Austrian speedway rider

Leopold Killmeyer (6 April 1909 – 2001) was an international motorcycle speedway rider from Austria. He was known as Poldl in speedway racing and earned three international caps for the Austria national speedway team.

== Career ==
Killmeyer born in Vienna, Austria bought his first racing bike aged 15 and was one of the early pioneers of speedway on the European continent.

Killmeyer finished runner-up in the Dirt Track Championnat du Monde (An early version of the Speedway World Championship and rival of the Star Riders' Championship) in 1933, 1934 and 1935. Records for Austrian Individual Speedway Championship before World War II are incomplete, it is believed that Killmeyer was the first winner in 1930 and a 1934 article states he was champion of Austria at the time.

Killmeyer first rode in Britain in 1933, at a meeting at West Ham Stadium.
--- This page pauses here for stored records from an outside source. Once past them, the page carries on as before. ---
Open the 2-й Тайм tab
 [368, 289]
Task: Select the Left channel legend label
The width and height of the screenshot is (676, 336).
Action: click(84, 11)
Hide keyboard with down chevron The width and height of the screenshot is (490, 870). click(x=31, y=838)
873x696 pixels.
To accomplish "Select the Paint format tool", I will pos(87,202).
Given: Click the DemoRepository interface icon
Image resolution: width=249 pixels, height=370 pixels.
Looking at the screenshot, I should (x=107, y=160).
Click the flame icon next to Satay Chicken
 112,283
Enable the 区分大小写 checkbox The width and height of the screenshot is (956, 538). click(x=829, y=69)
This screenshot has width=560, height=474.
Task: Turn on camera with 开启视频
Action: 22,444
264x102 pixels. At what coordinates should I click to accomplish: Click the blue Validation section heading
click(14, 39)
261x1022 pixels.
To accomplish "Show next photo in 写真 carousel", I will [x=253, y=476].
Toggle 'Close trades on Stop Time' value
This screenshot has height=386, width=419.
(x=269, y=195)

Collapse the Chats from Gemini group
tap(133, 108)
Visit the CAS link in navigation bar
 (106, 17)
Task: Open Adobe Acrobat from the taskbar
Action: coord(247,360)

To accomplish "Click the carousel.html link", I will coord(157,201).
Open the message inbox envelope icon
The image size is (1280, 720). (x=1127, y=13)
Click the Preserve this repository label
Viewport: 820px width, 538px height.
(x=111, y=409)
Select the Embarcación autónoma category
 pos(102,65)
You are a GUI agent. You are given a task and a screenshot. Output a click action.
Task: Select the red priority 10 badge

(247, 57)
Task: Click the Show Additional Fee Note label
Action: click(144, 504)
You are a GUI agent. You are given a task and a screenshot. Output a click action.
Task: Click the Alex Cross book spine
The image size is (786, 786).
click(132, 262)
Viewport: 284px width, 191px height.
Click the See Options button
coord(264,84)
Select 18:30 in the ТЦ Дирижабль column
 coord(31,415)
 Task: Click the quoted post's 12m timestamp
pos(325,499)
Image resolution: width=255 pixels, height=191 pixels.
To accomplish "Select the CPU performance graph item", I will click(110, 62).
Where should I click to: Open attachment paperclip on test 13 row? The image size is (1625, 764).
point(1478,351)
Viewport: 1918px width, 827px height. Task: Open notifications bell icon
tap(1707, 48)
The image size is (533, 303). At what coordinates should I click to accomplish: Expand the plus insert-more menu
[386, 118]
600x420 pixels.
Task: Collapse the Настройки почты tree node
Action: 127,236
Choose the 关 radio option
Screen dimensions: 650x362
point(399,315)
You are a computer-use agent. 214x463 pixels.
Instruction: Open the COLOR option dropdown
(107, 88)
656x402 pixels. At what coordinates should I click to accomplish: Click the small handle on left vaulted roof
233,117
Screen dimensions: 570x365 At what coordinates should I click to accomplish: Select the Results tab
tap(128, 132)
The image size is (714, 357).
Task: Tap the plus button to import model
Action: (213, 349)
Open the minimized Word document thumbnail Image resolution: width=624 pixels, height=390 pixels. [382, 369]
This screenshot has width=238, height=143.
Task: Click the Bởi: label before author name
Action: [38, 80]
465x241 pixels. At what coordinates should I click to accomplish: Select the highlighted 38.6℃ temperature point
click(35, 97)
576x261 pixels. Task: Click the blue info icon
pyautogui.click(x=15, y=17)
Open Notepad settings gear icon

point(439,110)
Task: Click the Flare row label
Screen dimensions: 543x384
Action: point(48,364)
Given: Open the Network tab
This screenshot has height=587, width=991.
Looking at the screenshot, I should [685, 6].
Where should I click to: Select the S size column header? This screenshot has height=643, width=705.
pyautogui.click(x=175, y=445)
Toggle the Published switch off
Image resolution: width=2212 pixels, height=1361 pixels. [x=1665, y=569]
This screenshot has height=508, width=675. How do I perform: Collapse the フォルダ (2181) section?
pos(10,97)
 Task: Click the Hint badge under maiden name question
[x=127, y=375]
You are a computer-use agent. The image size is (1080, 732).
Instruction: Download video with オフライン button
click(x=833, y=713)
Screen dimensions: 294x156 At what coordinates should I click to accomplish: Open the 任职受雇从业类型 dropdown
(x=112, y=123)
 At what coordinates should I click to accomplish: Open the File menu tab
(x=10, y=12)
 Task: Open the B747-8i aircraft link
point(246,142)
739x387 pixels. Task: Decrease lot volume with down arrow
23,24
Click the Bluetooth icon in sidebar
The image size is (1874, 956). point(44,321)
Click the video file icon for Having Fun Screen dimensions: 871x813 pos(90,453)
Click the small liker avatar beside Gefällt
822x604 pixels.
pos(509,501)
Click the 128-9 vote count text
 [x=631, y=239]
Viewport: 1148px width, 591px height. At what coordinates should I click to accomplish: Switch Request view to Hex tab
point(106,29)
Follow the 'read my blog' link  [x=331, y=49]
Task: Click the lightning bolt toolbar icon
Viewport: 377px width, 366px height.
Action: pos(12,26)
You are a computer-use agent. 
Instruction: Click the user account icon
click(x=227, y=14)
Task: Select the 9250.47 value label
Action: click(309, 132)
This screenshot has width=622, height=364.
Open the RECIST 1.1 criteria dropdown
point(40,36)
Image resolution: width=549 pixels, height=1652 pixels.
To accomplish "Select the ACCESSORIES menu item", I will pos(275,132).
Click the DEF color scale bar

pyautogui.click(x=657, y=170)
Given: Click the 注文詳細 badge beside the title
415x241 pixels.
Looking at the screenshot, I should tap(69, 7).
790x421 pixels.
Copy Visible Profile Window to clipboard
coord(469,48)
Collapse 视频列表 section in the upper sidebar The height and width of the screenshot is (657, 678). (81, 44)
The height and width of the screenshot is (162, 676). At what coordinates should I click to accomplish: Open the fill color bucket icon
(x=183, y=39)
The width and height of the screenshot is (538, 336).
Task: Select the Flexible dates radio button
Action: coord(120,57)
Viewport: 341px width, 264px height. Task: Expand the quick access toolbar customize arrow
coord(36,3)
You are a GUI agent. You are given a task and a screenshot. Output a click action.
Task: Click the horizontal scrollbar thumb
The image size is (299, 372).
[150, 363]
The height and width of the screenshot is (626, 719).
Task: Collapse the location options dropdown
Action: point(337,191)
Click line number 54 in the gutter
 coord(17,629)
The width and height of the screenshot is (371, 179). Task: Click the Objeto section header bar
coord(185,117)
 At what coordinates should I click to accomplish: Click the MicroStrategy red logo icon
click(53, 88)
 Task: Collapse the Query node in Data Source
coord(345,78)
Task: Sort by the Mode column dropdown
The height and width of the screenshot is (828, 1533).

The following season in 1934, he signed for the Plymouth Tigers for the 1934 Speedway National League season. He averaged 4.75 in a season which happened to be his only one in Britain.

Killmeyer won another Austrian Individual Speedway Championship in 1952.

== Family ==
Killmeyer's younger brother Karl was also an international speedway rider.